Part of a data file
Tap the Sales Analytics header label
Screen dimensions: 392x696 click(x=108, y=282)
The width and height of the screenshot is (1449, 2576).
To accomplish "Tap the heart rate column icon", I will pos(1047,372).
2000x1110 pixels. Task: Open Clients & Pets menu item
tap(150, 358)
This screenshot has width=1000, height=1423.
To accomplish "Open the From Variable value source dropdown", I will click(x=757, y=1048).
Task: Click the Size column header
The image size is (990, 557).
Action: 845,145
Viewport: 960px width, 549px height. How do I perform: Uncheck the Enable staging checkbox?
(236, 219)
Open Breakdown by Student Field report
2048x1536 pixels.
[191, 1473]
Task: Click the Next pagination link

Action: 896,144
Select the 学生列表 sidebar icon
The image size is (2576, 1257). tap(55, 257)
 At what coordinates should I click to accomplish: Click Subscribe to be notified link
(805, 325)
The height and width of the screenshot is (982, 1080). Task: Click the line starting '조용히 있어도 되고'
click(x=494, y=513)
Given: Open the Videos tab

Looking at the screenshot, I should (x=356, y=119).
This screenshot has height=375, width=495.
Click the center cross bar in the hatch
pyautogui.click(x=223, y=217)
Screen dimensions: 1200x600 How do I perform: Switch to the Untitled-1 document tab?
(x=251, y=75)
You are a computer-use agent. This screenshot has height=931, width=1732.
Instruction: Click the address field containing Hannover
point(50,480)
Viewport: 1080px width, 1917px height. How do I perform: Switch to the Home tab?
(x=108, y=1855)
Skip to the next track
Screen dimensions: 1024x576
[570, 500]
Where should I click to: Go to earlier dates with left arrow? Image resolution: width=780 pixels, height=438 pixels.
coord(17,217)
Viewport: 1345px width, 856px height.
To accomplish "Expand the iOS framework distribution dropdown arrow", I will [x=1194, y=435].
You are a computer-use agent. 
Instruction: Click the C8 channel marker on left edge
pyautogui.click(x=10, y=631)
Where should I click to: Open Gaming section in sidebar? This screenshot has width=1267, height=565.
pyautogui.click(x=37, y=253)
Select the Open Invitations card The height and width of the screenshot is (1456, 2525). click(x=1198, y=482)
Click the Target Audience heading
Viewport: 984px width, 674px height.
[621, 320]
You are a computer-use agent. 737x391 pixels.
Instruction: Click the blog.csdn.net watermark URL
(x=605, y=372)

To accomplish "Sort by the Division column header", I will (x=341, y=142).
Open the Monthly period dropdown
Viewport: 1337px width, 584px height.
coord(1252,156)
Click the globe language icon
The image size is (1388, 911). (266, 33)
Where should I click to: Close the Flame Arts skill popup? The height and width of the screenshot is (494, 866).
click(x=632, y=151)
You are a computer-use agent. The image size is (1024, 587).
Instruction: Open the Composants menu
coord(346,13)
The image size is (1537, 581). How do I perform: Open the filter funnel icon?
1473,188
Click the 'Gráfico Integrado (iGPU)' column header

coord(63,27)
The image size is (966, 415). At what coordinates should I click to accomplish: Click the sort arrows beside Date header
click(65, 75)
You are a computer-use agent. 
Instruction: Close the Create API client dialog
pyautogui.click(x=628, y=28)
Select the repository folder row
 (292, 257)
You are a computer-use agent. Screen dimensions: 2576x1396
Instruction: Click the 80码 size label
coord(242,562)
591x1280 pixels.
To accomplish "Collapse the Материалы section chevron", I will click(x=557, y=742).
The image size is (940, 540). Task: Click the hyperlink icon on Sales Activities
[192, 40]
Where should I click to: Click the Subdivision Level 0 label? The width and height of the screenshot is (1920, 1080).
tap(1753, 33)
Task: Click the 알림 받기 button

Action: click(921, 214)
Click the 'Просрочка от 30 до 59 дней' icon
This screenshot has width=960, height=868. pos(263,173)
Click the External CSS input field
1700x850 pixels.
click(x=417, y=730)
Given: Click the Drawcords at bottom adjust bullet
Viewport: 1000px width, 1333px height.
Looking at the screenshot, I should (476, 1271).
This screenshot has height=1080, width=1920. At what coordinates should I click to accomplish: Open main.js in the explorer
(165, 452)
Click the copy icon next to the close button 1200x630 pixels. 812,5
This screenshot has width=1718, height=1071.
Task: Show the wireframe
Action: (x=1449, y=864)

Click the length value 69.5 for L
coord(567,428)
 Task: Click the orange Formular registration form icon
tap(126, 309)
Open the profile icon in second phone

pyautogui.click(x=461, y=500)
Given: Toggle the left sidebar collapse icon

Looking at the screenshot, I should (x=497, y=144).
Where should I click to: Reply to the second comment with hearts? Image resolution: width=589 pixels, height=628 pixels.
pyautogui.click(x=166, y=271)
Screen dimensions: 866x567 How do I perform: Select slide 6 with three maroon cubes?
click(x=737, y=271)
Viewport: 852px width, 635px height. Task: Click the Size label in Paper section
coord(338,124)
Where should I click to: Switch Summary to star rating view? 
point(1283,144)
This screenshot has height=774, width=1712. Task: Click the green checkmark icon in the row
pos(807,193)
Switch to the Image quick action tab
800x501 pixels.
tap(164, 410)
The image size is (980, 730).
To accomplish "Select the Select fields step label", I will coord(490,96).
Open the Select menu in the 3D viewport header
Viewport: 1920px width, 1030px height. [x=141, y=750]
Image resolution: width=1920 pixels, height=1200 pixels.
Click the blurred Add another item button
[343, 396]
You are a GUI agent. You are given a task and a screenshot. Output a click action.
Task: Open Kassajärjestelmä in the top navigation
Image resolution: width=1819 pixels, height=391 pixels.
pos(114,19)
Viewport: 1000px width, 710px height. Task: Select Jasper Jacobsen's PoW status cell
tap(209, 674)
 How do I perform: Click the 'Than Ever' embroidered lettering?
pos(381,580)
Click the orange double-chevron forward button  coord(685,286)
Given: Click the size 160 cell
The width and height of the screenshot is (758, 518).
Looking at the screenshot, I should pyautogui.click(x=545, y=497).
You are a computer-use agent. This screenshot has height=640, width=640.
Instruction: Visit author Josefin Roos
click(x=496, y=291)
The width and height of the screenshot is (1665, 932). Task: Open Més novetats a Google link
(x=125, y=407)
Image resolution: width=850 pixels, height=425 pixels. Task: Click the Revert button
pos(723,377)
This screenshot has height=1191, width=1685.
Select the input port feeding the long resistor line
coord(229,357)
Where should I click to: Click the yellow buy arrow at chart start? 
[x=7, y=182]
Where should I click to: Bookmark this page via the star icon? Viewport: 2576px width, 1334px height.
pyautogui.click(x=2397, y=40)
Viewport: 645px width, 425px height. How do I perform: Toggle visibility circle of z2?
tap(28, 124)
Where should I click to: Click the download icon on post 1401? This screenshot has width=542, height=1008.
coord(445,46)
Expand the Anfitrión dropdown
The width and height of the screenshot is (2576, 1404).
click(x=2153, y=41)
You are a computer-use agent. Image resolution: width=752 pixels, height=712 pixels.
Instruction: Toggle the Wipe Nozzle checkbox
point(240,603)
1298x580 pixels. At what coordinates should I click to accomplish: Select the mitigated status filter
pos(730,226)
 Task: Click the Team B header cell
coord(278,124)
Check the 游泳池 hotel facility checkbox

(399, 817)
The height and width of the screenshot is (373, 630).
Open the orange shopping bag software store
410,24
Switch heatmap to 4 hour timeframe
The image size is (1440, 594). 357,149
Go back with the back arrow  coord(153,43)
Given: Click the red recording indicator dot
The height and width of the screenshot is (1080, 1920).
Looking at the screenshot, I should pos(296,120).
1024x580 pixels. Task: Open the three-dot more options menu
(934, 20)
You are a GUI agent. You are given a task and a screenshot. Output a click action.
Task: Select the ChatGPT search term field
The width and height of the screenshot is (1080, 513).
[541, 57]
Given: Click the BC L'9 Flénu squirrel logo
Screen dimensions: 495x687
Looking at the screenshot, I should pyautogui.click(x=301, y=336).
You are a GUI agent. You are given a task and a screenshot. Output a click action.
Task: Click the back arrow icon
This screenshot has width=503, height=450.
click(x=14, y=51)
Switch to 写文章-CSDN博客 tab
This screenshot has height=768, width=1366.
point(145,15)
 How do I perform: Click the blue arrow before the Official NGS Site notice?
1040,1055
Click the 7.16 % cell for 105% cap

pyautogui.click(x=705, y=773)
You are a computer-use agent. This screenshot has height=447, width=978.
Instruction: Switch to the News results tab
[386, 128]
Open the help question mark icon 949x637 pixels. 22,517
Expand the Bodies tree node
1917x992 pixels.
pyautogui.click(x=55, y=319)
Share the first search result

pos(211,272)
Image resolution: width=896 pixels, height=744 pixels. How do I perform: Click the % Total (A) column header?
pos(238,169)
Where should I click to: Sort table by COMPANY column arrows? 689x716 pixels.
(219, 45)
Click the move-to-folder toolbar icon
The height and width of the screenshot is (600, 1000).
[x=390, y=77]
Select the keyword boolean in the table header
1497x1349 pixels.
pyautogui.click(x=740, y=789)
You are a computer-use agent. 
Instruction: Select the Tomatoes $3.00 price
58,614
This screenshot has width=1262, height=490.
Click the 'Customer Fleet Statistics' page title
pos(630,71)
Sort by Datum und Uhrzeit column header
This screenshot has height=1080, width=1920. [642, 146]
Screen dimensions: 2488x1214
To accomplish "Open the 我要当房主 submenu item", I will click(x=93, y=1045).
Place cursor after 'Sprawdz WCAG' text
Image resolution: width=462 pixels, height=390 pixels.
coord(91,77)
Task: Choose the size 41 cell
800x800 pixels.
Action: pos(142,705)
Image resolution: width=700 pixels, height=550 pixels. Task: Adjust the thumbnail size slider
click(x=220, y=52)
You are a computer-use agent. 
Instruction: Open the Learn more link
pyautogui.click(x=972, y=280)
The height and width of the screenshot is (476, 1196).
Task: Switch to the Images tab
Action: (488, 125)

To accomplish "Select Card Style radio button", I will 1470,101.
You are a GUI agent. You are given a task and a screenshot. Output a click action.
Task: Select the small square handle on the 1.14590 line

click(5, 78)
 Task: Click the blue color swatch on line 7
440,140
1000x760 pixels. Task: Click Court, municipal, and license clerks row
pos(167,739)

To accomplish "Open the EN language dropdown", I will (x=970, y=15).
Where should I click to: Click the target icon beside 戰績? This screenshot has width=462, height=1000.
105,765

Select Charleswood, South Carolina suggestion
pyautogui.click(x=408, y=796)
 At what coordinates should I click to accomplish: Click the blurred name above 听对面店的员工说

EXERCISE TASK —
Retype the rows starting at the line that contains "Skip to the next track" and ending at the line that contains "Select the Open", keeping every character as it appears.

TASK RESPONSE —
Skip to the next track
Screen dimensions: 1024x576
[570, 500]
Where should I click to: Go to earlier dates with left arrow? Image resolution: width=780 pixels, height=438 pixels.
coord(17,217)
Viewport: 1345px width, 856px height.
To accomplish "Expand the iOS framework distribution dropdown arrow", I will [x=1194, y=435].
You are a computer-use agent. 
Instruction: Click the C8 channel marker on left edge
pyautogui.click(x=10, y=631)
Where should I click to: Open Gaming section in sidebar? This screenshot has width=1267, height=565.
pyautogui.click(x=37, y=253)
Select the Open Invitations card The height and width of the screenshot is (1456, 2525). click(x=1198, y=482)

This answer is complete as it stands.